WASHINGTON - The United States on Monday challenged China's claim that it has complied with World Trade Organization rules regarding duties on certain U.S. steel products.

U.S. Trade Representative Michael Froman announced that the United States was requesting that China enter into consultations over Beijing's claim that it has brought its duties on U.S. exports of grain oriented flat-rolled electrical steel (GOES) into compliance with WTO rules.

The request marks the first time the United States has launched a proceeding in the Geneva-based international trade body to challenge a claim by China that it has complied in a WTO dispute, the USTR said.

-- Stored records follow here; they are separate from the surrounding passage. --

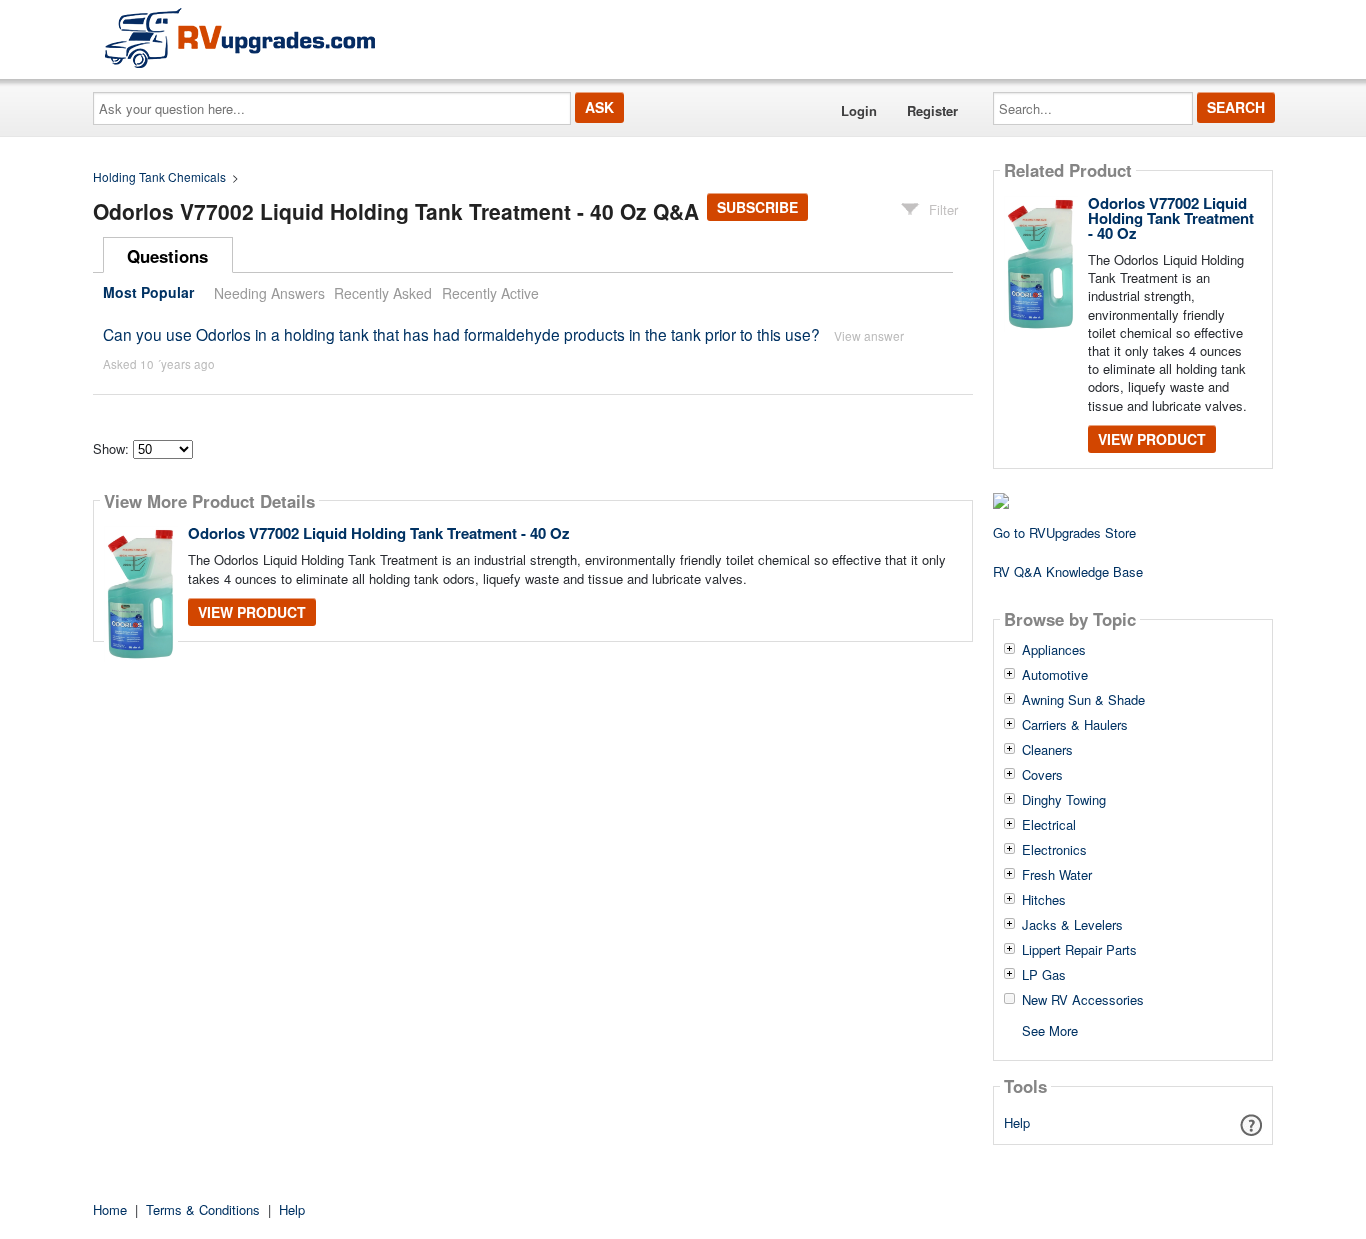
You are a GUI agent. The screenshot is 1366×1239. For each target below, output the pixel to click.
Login (859, 110)
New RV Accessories (1083, 1000)
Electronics (1054, 850)
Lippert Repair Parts (1079, 950)
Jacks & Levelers (1072, 925)
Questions (167, 256)
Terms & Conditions (203, 1209)
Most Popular (148, 293)
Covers (1042, 775)
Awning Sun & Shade (1083, 700)
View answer (869, 335)
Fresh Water (1057, 875)
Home (110, 1209)
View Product (252, 612)
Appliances (1054, 650)
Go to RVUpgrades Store (1064, 532)
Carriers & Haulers (1075, 725)
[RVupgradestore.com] (240, 37)
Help (1017, 1122)
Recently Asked (383, 293)
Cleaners (1047, 750)
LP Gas (1044, 975)
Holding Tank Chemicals (159, 176)
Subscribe (757, 207)
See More (1050, 1029)
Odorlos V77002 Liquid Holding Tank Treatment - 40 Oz (379, 533)
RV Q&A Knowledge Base (1068, 571)
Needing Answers (269, 293)
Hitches (1044, 900)
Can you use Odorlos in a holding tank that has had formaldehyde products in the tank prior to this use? (461, 334)
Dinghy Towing (1064, 800)
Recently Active (490, 293)
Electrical (1049, 825)
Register (932, 110)
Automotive (1055, 675)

"The WTO found that China's duties are inconsistent with WTO rules. We were right, and China was wrong. Unfortunately, it appears that China has not corrected those inconsistencies," Froman said in a statement.

According to the USTR, China's actions cut off more than $250 million in U.S. exports of the high-tech steel product used primarily in the power-generating industry.

The magnetic U.S. rolled steel is made by AK Steel Corp. (IW 500/175) and Allegheny Ludlum.

The dispute dates back to September 2010 when Washington accused China of breaching trade rules by not providing sufficient evidence that antidumping duties were needed on U.S. imports of the specialist steel.

In June 2012 the WTO ruled in favor of the United States complaint. China, after losing an appeal of the decision, pledged in November that year to change its restrictive policy to comply with the ruling.